On behalf of St. Edward School, Northside Elementary School, and Harrison County High School, we would like to thank the Harrison County Soil and Water Conservation District for their generous grant, which afforded us the opportunity to participate in a water watch stream project on Edgewater Pike on Monday, May 19.

The students searched the creek for pollution sensitive, less pollution sensitive, and polution tolerant macroinvertebrates (critters you can see without the use of a microscope). Fortunately, biodiversity was present, indicating that the quality of the water is quite good in terms of ecosystem stability. Tests for temperature, pH, and oxygenation were also conducted with favorable results.

This field trip was especially beneficial to the students because it was entirely hands-on and interactive. Students were prepared for what to look for in the stream and how to judge the quality of the water based on what they did and did not find.
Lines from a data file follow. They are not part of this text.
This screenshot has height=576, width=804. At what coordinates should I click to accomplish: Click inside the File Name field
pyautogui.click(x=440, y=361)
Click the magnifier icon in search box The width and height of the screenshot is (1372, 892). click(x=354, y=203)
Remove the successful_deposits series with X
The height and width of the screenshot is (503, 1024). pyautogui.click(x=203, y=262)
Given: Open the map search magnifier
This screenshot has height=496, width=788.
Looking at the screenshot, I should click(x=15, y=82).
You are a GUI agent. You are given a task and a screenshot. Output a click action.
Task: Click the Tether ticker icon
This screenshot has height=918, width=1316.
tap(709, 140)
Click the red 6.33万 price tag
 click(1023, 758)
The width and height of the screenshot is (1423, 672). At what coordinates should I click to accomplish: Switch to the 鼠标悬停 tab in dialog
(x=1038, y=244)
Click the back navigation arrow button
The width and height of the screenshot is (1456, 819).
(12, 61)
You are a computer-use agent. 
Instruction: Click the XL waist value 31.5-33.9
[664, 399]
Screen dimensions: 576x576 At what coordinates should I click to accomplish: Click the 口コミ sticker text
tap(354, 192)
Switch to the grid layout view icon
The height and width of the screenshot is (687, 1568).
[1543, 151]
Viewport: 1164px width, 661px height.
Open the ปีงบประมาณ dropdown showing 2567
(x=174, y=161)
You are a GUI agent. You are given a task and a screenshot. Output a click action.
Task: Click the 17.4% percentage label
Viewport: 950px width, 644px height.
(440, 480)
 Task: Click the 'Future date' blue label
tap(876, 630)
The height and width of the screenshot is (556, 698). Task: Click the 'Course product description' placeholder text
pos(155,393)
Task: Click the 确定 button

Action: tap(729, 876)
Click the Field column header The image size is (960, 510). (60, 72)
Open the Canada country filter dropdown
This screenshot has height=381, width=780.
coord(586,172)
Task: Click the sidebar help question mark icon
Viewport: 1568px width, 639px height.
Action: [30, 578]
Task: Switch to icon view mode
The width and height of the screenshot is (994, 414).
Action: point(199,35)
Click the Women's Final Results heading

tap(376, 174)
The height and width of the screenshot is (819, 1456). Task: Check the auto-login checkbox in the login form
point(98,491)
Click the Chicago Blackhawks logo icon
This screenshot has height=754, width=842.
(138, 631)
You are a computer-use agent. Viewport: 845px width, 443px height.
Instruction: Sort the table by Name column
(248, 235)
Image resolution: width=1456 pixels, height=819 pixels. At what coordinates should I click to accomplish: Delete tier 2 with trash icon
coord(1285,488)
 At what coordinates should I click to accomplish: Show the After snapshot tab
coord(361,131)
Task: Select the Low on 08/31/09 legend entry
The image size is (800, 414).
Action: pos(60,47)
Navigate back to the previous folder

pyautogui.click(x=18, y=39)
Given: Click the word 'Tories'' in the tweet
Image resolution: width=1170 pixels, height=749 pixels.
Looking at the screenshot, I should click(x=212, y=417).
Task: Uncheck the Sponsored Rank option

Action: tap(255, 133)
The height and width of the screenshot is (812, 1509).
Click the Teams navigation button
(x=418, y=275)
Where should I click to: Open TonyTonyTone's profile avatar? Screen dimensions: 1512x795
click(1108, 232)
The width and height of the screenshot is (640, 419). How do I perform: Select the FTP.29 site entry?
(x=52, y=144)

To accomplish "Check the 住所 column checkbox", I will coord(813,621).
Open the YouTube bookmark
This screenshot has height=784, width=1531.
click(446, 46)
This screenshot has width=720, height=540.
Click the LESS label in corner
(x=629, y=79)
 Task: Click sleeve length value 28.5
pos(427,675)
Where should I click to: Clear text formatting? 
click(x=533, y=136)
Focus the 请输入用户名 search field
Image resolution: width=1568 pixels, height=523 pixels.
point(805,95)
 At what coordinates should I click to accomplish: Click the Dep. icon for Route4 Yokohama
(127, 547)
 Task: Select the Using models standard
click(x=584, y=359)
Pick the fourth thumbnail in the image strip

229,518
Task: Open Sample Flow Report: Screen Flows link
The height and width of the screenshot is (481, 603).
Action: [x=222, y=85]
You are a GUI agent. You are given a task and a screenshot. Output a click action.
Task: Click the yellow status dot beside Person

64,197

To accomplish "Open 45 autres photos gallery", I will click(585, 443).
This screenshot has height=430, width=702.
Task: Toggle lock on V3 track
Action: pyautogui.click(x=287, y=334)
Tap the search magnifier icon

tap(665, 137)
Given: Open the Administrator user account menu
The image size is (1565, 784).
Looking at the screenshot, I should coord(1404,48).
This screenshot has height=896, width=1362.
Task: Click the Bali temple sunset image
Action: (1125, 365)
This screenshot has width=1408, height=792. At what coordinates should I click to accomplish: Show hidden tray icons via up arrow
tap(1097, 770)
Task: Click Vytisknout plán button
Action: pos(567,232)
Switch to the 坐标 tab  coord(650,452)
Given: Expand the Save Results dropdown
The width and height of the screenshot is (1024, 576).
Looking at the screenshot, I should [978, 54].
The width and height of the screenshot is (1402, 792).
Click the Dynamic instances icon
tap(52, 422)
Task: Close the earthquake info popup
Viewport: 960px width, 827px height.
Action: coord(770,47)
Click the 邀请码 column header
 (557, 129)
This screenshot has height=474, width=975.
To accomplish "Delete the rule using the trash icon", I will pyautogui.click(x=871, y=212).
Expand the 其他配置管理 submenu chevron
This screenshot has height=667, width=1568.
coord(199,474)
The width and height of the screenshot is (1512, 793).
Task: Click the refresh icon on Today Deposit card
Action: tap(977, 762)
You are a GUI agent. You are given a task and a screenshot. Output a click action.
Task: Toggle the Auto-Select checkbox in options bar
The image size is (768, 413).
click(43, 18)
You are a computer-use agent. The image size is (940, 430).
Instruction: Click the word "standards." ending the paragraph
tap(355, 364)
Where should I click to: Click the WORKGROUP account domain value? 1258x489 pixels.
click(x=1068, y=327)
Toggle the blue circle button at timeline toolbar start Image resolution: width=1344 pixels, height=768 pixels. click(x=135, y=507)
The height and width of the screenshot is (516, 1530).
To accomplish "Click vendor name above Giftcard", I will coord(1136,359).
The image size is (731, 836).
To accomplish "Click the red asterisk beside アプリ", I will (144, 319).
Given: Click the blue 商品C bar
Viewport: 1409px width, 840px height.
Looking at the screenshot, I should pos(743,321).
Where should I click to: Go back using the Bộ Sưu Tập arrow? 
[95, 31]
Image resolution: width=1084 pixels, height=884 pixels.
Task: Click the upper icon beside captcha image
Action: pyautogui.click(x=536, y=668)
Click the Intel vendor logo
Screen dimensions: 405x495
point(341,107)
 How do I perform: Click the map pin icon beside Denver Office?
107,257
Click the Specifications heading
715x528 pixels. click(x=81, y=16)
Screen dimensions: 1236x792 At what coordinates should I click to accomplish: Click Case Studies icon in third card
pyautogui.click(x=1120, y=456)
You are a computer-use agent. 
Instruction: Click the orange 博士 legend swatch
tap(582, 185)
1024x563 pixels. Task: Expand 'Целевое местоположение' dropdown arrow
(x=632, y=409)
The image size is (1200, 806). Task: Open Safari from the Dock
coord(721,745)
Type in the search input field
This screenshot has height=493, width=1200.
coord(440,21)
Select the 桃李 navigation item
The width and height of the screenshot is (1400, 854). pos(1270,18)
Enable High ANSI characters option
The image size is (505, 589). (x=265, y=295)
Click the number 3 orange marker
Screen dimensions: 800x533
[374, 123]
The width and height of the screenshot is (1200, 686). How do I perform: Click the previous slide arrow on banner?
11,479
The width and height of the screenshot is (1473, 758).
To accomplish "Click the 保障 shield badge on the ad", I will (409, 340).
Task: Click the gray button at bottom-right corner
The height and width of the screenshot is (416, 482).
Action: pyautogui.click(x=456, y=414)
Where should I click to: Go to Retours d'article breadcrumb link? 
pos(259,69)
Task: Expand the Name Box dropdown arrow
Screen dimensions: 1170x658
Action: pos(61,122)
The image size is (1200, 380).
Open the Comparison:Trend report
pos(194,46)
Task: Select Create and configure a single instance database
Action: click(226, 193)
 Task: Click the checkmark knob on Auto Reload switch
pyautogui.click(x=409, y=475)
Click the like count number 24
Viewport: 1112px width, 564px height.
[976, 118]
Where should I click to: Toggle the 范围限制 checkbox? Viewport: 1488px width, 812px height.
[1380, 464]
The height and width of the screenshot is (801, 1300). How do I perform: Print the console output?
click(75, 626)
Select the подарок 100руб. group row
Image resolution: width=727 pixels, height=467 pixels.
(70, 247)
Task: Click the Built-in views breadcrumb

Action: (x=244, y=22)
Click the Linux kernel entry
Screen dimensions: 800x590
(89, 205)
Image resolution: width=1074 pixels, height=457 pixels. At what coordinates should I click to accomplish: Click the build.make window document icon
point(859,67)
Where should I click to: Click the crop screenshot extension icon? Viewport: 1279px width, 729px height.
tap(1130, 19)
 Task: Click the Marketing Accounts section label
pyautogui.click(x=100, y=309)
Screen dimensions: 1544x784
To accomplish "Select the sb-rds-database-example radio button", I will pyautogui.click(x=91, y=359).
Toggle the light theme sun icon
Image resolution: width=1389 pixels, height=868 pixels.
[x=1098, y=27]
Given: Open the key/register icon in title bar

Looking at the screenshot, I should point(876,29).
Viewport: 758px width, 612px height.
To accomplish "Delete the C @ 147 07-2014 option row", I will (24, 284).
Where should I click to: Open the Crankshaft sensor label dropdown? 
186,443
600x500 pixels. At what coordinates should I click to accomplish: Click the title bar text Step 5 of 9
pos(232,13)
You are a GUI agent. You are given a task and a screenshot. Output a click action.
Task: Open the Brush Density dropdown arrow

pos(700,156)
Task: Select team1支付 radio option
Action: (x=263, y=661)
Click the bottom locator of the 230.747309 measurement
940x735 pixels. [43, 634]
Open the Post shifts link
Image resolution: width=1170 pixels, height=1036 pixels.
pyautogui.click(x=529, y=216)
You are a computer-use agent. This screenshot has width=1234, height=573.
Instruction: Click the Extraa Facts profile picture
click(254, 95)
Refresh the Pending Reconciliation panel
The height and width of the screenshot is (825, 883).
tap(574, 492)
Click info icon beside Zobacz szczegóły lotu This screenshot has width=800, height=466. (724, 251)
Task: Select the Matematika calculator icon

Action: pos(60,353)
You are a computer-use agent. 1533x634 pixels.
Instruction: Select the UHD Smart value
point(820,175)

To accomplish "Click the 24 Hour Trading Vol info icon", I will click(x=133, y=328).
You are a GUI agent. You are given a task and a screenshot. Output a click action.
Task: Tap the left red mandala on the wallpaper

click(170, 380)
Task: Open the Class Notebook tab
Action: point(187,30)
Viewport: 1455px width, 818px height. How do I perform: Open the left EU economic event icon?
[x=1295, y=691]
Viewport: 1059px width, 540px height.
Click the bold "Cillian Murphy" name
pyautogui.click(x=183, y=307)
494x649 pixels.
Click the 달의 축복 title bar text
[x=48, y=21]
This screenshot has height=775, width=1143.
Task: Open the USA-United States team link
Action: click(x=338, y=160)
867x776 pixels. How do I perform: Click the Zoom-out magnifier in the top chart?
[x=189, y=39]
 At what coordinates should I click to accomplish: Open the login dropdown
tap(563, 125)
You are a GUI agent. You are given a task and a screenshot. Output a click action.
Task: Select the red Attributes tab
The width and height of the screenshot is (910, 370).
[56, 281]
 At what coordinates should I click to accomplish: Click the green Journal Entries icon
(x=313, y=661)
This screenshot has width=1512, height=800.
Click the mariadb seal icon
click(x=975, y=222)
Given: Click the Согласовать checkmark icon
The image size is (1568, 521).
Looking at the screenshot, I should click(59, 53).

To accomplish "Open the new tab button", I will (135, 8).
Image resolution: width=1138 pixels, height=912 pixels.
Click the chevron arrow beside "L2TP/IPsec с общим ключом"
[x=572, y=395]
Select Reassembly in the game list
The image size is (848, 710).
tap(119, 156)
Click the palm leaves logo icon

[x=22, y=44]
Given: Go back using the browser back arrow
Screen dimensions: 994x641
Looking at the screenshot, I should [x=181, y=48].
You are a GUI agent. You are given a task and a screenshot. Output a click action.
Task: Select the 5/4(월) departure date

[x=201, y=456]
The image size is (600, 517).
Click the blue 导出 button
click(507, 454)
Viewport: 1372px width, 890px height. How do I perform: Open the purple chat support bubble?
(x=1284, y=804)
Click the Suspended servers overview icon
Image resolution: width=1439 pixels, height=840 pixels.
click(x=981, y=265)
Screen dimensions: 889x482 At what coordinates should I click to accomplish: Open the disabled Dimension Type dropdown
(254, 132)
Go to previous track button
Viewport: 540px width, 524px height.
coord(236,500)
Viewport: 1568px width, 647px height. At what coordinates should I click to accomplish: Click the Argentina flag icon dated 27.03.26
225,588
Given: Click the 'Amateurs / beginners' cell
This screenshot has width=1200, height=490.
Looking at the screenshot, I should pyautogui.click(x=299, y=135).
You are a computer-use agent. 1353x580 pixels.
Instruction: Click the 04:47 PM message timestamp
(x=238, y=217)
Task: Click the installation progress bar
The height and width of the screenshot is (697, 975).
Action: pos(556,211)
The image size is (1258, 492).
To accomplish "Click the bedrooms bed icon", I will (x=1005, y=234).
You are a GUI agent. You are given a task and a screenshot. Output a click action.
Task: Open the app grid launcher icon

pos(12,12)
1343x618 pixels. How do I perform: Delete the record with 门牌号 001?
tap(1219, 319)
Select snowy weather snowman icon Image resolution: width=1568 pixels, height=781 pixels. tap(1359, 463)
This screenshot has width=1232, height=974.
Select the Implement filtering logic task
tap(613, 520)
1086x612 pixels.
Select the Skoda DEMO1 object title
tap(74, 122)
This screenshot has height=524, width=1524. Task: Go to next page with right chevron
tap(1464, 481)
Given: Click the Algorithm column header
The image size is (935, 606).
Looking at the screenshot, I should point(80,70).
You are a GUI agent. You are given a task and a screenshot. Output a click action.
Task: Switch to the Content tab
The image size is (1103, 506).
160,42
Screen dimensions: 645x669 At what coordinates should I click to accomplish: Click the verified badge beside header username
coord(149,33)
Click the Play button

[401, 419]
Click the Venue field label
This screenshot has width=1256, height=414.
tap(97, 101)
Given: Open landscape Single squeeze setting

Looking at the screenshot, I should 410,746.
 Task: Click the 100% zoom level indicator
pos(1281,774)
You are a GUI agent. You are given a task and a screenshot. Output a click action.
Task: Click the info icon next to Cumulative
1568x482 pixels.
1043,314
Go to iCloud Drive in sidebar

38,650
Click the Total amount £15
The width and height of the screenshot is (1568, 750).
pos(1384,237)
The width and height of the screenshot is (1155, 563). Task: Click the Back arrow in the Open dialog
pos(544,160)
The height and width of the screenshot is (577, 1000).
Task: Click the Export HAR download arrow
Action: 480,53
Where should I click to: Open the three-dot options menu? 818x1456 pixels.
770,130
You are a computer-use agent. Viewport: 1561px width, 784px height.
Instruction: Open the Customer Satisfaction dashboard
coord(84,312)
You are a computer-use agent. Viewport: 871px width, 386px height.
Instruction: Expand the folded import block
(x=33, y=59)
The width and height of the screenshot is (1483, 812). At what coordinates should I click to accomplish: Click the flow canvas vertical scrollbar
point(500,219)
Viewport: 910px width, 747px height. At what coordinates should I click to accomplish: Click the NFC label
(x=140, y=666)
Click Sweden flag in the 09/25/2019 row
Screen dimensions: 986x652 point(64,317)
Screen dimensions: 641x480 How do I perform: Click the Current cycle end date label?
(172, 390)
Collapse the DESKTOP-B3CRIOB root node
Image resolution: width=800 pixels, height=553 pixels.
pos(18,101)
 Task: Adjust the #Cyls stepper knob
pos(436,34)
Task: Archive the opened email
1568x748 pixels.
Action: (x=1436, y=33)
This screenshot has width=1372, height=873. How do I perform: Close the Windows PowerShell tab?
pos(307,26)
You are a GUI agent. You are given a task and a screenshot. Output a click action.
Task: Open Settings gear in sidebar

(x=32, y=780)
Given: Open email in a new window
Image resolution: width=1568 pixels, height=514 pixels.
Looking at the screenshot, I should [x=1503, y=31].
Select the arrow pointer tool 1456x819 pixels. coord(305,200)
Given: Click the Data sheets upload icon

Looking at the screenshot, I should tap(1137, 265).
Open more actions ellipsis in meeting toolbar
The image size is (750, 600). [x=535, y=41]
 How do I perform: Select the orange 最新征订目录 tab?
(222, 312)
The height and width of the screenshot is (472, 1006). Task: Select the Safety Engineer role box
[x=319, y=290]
One particularly educational aspect of the project was finding crayfish, which some students had never seen.

While virtually all field trips are incredible opportunities since they help students realize that education extends far beyond classroom walls, we feel this experience was particularly advantageous because of the first-hand awareness and internalized learning it promoted.

Furthermore, we feel this was a unique and wonderful partnering of public and parochial, elementary and secondary teachers and students.

Aside from having to wade through rather chilly water, it was a pleasant way for the students to explore their community and world. Hopefully, it will help them to be good stewards of our natural resources so that the quality of our local enviornment will continue to be healthy.